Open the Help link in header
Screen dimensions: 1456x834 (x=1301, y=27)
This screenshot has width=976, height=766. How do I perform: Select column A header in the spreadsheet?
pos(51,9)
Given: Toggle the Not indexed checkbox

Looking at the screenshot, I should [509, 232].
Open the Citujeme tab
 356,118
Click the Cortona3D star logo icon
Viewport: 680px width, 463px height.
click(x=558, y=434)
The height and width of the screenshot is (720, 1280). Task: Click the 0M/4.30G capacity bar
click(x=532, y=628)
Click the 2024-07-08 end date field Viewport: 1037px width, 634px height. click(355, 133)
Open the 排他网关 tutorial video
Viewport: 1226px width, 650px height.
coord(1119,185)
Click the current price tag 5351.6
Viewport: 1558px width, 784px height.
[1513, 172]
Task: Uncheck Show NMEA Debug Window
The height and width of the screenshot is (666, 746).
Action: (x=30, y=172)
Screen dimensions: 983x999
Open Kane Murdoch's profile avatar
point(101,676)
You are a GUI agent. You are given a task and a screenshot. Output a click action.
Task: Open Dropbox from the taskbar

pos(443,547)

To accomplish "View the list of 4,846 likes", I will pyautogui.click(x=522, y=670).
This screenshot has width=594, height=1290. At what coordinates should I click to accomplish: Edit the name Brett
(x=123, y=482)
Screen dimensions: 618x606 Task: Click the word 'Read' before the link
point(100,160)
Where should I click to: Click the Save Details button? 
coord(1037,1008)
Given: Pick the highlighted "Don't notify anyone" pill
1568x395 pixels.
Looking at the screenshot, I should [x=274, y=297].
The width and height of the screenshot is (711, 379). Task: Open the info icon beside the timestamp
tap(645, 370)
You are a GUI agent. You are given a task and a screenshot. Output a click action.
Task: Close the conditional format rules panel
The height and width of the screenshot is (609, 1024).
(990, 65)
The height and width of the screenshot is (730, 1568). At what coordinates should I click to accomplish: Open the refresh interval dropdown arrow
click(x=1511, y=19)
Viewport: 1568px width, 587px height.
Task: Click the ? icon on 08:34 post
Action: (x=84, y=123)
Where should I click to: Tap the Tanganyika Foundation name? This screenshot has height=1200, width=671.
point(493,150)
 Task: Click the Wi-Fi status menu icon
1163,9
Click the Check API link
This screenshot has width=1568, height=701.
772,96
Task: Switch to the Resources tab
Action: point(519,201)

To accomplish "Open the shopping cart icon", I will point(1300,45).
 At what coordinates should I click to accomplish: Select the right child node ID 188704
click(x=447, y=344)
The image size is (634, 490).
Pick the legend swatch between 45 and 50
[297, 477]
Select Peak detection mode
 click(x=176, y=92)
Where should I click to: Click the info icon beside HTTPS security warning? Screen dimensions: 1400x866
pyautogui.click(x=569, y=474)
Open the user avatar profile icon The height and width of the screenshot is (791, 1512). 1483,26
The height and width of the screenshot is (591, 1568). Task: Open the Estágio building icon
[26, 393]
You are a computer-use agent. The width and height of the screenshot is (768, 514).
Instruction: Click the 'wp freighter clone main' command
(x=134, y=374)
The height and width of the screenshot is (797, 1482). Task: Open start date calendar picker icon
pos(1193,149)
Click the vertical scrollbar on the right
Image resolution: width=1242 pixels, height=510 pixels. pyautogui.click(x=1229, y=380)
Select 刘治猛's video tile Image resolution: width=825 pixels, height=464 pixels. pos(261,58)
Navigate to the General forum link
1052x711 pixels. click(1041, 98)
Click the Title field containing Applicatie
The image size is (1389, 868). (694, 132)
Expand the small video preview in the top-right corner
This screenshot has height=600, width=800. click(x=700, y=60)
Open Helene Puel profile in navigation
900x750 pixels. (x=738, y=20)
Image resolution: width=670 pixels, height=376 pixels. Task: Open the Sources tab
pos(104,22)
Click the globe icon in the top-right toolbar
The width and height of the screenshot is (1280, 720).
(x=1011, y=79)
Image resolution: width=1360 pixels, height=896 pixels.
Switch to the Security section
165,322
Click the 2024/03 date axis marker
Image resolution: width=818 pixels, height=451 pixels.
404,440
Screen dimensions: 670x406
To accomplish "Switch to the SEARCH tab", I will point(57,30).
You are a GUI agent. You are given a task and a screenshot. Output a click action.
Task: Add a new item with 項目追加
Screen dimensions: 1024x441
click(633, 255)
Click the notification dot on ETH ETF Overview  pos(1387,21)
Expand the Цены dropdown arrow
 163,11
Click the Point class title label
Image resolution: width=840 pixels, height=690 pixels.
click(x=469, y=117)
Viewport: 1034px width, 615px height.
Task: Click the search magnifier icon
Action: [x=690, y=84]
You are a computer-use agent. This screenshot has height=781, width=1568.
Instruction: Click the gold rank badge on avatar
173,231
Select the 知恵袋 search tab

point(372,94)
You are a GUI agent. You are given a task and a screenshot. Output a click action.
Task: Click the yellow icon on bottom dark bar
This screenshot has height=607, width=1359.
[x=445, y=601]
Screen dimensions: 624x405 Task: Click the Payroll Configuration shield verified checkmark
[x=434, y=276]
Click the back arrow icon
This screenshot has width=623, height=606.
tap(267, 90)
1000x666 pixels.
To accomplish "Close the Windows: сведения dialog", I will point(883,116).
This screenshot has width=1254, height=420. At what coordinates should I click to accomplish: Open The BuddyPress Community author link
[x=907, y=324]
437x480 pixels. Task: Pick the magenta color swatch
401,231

## Work instruction:
Reproduce all of the entries word for word. Omit nothing.

## Answer section:
Open the Help link in header
Screen dimensions: 1456x834 (x=1301, y=27)
This screenshot has width=976, height=766. How do I perform: Select column A header in the spreadsheet?
pos(51,9)
Given: Toggle the Not indexed checkbox

Looking at the screenshot, I should [509, 232].
Open the Citujeme tab
 356,118
Click the Cortona3D star logo icon
Viewport: 680px width, 463px height.
click(x=558, y=434)
The height and width of the screenshot is (720, 1280). Task: Click the 0M/4.30G capacity bar
click(x=532, y=628)
Click the 2024-07-08 end date field Viewport: 1037px width, 634px height. click(355, 133)
Open the 排他网关 tutorial video
Viewport: 1226px width, 650px height.
coord(1119,185)
Click the current price tag 5351.6
Viewport: 1558px width, 784px height.
[1513, 172]
Task: Uncheck Show NMEA Debug Window
The height and width of the screenshot is (666, 746).
Action: (x=30, y=172)
Screen dimensions: 983x999
Open Kane Murdoch's profile avatar
point(101,676)
You are a GUI agent. You are given a task and a screenshot. Output a click action.
Task: Open Dropbox from the taskbar

pos(443,547)

To accomplish "View the list of 4,846 likes", I will pyautogui.click(x=522, y=670).
This screenshot has width=594, height=1290. At what coordinates should I click to accomplish: Edit the name Brett
(x=123, y=482)
Screen dimensions: 618x606 Task: Click the word 'Read' before the link
point(100,160)
Where should I click to: Click the Save Details button? 
coord(1037,1008)
Given: Pick the highlighted "Don't notify anyone" pill
1568x395 pixels.
Looking at the screenshot, I should [x=274, y=297].
The width and height of the screenshot is (711, 379). Task: Open the info icon beside the timestamp
tap(645, 370)
You are a GUI agent. You are given a task and a screenshot. Output a click action.
Task: Close the conditional format rules panel
The height and width of the screenshot is (609, 1024).
(990, 65)
The height and width of the screenshot is (730, 1568). At what coordinates should I click to accomplish: Open the refresh interval dropdown arrow
click(x=1511, y=19)
Viewport: 1568px width, 587px height.
Task: Click the ? icon on 08:34 post
Action: (x=84, y=123)
Where should I click to: Tap the Tanganyika Foundation name? This screenshot has height=1200, width=671.
point(493,150)
 Task: Click the Wi-Fi status menu icon
1163,9
Click the Check API link
This screenshot has width=1568, height=701.
772,96
Task: Switch to the Resources tab
Action: point(519,201)

To accomplish "Open the shopping cart icon", I will point(1300,45).
 At what coordinates should I click to accomplish: Select the right child node ID 188704
click(x=447, y=344)
The image size is (634, 490).
Pick the legend swatch between 45 and 50
[297, 477]
Select Peak detection mode
 click(x=176, y=92)
Where should I click to: Click the info icon beside HTTPS security warning? Screen dimensions: 1400x866
pyautogui.click(x=569, y=474)
Open the user avatar profile icon The height and width of the screenshot is (791, 1512). 1483,26
The height and width of the screenshot is (591, 1568). Task: Open the Estágio building icon
[26, 393]
You are a computer-use agent. The width and height of the screenshot is (768, 514).
Instruction: Click the 'wp freighter clone main' command
(x=134, y=374)
The height and width of the screenshot is (797, 1482). Task: Open start date calendar picker icon
pos(1193,149)
Click the vertical scrollbar on the right
Image resolution: width=1242 pixels, height=510 pixels. pyautogui.click(x=1229, y=380)
Select 刘治猛's video tile Image resolution: width=825 pixels, height=464 pixels. pos(261,58)
Navigate to the General forum link
1052x711 pixels. click(1041, 98)
Click the Title field containing Applicatie
The image size is (1389, 868). (694, 132)
Expand the small video preview in the top-right corner
This screenshot has height=600, width=800. click(x=700, y=60)
Open Helene Puel profile in navigation
900x750 pixels. (x=738, y=20)
Image resolution: width=670 pixels, height=376 pixels. Task: Open the Sources tab
pos(104,22)
Click the globe icon in the top-right toolbar
The width and height of the screenshot is (1280, 720).
(x=1011, y=79)
Image resolution: width=1360 pixels, height=896 pixels.
Switch to the Security section
165,322
Click the 2024/03 date axis marker
Image resolution: width=818 pixels, height=451 pixels.
404,440
Screen dimensions: 670x406
To accomplish "Switch to the SEARCH tab", I will point(57,30).
You are a GUI agent. You are given a task and a screenshot. Output a click action.
Task: Add a new item with 項目追加
Screen dimensions: 1024x441
click(633, 255)
Click the notification dot on ETH ETF Overview  pos(1387,21)
Expand the Цены dropdown arrow
 163,11
Click the Point class title label
Image resolution: width=840 pixels, height=690 pixels.
click(x=469, y=117)
Viewport: 1034px width, 615px height.
Task: Click the search magnifier icon
Action: [x=690, y=84]
You are a computer-use agent. This screenshot has height=781, width=1568.
Instruction: Click the gold rank badge on avatar
173,231
Select the 知恵袋 search tab

point(372,94)
You are a GUI agent. You are given a task and a screenshot. Output a click action.
Task: Click the yellow icon on bottom dark bar
This screenshot has height=607, width=1359.
[x=445, y=601]
Screen dimensions: 624x405 Task: Click the Payroll Configuration shield verified checkmark
[x=434, y=276]
Click the back arrow icon
This screenshot has width=623, height=606.
tap(267, 90)
1000x666 pixels.
To accomplish "Close the Windows: сведения dialog", I will point(883,116).
This screenshot has width=1254, height=420. At what coordinates should I click to accomplish: Open The BuddyPress Community author link
[x=907, y=324]
437x480 pixels. Task: Pick the magenta color swatch
401,231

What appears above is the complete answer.